The Cast of “On The Razzle” includes (in alphabetical order) Jeanine Anderson, Lacy Blake, Frank Gangarossa, Mary Garripoli, Gera Hermann, Joey Jennings, Maria Kress, Ernest McDaniel,  Donald Moore, Lindsey Jean Roetzel, Chloe Rosenthal, Janie Steele, Cathy Diane Tomlin and Andrew Walker.

Directed by Pete Parkin. The recipient of an MFA from Pasadena Playhouse in 1969, he went on to work as a director, playwright, designer, technical director and makeup artist (working with Alfred Hitchcock, Marlon Brando, Telly Savalas, Paul Newman and Julie Andrews, among others).

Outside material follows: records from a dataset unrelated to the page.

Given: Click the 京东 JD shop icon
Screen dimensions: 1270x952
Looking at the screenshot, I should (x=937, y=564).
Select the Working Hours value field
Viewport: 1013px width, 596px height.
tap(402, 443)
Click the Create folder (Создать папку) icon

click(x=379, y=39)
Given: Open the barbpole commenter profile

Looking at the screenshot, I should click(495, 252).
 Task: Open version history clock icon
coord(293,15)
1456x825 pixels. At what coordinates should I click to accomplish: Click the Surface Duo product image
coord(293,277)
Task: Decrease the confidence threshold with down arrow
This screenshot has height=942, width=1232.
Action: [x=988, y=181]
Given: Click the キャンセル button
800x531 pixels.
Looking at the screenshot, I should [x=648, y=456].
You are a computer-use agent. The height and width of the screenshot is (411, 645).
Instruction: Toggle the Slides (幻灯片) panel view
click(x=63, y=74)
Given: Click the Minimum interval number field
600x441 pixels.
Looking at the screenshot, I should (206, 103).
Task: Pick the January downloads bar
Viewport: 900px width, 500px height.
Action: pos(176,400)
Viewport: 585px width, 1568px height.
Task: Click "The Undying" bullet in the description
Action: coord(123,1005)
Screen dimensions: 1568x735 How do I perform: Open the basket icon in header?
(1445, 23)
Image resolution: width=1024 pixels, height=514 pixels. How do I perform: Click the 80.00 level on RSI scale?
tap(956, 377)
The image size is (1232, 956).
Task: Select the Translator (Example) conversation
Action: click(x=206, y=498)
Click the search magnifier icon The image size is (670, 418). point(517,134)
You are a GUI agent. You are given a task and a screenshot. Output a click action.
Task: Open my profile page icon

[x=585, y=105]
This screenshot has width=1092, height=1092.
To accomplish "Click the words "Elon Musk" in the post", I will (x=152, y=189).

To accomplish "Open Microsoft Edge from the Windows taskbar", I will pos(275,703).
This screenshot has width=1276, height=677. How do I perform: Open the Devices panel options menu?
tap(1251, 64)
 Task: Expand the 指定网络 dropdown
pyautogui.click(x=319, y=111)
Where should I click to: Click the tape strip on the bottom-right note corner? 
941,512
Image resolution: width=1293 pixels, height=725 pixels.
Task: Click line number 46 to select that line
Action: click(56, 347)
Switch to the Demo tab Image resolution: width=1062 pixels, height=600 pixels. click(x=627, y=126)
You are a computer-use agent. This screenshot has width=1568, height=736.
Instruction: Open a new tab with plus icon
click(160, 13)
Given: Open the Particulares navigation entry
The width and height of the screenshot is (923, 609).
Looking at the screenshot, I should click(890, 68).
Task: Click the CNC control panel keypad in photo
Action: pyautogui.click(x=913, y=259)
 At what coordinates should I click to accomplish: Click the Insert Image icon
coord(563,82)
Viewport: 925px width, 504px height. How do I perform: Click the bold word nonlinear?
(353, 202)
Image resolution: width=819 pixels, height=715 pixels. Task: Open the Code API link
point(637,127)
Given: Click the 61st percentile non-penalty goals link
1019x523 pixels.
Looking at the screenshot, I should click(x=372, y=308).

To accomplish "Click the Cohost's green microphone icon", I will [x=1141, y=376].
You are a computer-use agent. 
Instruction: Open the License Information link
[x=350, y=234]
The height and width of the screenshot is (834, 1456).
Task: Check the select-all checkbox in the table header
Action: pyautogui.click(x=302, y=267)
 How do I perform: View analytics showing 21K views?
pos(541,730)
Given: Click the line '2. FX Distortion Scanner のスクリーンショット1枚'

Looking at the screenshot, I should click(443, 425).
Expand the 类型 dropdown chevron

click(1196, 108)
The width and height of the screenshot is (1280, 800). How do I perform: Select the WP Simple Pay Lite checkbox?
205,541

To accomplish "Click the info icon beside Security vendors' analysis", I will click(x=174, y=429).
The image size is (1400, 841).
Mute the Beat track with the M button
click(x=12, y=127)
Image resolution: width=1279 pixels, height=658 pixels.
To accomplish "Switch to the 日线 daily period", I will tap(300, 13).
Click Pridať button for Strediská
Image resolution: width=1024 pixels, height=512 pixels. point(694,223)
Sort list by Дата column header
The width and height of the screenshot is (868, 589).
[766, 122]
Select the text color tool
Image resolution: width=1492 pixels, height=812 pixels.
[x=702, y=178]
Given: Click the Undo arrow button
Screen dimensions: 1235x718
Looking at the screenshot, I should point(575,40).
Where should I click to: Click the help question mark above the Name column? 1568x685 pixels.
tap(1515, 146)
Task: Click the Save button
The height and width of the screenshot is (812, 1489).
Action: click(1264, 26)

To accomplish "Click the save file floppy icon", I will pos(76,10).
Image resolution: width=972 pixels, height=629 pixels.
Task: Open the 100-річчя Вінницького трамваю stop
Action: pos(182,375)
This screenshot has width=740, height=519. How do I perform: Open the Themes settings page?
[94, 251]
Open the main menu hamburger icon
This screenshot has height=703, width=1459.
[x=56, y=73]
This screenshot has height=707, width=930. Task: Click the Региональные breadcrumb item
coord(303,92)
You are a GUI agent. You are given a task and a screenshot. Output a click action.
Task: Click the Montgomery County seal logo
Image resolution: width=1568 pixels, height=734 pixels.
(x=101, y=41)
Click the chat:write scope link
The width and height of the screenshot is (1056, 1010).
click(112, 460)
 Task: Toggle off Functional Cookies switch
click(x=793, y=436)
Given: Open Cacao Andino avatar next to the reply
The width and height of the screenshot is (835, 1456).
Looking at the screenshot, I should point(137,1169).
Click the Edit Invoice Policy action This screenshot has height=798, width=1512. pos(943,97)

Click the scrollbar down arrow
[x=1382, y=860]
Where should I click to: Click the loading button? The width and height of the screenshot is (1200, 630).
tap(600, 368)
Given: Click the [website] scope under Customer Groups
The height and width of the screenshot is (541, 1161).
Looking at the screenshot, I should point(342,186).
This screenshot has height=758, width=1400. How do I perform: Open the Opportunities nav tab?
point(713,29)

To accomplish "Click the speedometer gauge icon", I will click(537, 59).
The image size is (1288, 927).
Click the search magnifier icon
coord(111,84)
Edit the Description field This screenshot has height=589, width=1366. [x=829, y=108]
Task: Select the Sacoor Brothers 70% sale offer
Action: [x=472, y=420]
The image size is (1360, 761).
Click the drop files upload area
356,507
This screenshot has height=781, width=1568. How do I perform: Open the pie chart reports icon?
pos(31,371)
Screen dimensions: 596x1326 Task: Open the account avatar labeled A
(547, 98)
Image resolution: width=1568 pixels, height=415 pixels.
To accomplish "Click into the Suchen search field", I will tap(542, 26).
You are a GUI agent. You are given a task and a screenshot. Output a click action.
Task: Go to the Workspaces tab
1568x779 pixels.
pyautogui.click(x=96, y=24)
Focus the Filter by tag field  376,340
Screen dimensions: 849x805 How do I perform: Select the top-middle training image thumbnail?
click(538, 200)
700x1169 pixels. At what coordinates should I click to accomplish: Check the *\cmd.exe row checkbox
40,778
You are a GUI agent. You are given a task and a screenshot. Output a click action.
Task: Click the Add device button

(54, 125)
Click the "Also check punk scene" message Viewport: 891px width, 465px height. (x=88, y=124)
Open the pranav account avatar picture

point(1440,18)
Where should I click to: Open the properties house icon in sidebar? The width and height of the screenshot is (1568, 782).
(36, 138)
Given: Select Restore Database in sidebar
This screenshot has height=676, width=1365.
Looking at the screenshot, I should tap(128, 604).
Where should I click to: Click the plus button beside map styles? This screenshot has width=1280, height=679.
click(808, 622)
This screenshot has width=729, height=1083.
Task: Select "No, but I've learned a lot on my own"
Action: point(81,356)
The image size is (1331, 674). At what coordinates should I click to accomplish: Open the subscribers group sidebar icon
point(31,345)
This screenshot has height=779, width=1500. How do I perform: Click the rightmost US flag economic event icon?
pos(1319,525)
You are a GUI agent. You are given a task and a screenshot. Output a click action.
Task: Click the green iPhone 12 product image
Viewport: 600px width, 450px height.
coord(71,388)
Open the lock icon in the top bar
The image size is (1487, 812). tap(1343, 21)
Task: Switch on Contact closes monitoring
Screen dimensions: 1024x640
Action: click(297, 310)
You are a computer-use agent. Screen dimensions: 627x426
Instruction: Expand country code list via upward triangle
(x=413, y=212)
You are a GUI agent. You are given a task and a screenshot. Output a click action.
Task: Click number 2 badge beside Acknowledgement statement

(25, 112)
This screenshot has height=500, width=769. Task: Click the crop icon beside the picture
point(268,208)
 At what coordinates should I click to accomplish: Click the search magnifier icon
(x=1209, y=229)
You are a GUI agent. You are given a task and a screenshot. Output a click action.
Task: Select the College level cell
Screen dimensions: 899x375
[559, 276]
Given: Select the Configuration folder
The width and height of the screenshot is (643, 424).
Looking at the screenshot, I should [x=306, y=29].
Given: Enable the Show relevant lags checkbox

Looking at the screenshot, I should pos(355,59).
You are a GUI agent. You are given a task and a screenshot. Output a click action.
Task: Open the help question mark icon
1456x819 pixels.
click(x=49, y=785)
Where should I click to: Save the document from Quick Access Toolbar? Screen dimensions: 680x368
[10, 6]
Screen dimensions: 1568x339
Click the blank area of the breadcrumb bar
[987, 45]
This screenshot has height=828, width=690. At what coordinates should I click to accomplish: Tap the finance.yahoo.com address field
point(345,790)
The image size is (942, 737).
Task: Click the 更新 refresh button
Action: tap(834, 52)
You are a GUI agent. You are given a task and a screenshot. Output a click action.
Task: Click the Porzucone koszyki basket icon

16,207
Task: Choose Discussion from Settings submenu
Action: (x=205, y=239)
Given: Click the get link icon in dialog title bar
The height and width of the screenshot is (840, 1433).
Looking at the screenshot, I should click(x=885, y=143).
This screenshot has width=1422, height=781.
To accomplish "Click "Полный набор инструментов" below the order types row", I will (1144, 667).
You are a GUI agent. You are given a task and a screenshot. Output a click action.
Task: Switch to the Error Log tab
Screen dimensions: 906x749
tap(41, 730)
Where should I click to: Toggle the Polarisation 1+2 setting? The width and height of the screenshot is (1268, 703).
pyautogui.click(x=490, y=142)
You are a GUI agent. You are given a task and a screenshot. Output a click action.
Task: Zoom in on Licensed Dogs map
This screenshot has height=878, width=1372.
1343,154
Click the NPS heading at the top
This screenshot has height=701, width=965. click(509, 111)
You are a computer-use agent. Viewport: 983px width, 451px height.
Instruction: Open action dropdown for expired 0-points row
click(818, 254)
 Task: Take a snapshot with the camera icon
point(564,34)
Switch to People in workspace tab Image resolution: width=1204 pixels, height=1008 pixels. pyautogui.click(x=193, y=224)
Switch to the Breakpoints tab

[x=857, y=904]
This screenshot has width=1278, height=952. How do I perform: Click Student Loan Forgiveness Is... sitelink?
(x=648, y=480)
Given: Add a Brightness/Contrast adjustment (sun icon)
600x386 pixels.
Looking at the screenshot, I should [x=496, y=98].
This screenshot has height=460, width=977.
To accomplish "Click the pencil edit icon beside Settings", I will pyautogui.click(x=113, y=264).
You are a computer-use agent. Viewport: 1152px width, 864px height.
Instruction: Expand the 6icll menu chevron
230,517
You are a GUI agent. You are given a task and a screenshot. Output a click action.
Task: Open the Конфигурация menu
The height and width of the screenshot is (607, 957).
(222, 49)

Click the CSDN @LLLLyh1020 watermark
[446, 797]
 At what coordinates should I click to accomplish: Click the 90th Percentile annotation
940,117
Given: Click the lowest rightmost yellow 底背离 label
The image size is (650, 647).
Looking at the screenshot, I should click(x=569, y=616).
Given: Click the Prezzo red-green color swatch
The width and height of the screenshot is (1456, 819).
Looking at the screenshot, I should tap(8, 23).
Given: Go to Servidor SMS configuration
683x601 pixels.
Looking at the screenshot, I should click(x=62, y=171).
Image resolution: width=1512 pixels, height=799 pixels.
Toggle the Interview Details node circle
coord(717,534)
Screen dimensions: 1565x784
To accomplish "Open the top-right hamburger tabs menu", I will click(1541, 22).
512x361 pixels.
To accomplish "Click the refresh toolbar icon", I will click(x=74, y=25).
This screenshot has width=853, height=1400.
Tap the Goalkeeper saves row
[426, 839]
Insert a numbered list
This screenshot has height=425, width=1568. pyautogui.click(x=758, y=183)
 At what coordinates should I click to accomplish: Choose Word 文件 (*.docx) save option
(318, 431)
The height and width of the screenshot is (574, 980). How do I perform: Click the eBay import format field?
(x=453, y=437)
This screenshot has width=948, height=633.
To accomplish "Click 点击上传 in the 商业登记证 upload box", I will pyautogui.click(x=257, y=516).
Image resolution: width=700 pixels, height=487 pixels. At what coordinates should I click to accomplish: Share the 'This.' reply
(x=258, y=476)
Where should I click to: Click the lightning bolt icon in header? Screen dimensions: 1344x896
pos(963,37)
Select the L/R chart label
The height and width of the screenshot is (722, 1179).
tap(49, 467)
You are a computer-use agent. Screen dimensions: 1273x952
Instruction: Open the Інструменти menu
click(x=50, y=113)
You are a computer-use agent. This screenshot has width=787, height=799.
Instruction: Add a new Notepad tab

Produced by Jill Jones. Presented by Theatre West. Produced by special arrangement with Samuel French, Inc.

Set design: Jeff G. Rack. Sound design: Austin Quan. Lighting design: Yancey Dunham. Costumes: Marjorie Van Der Hoff. Theatre West Executive Director: John Gallogly.

WHERE: Theatre West, 3333 Cahuenga Blvd. West, in Los Angeles, CA 90068. This is near Universal City, North Hollywood and Studio City. There is free parking in a lot across the street.

WHEN: September 26- November 2, 2014. Fri. & Sat. at 8:00, Sun. at 2:00.

There will be a talk back with the director and cast on Sunday, October 5 after the show.

ADMISSION: $25at the door, $20 online. Seniors $20 at the door, $15 online. Groups of twelve or more, $15 each ticket. Students with I.D. to age 25, $5. Pay What You Can on Friday, October 3.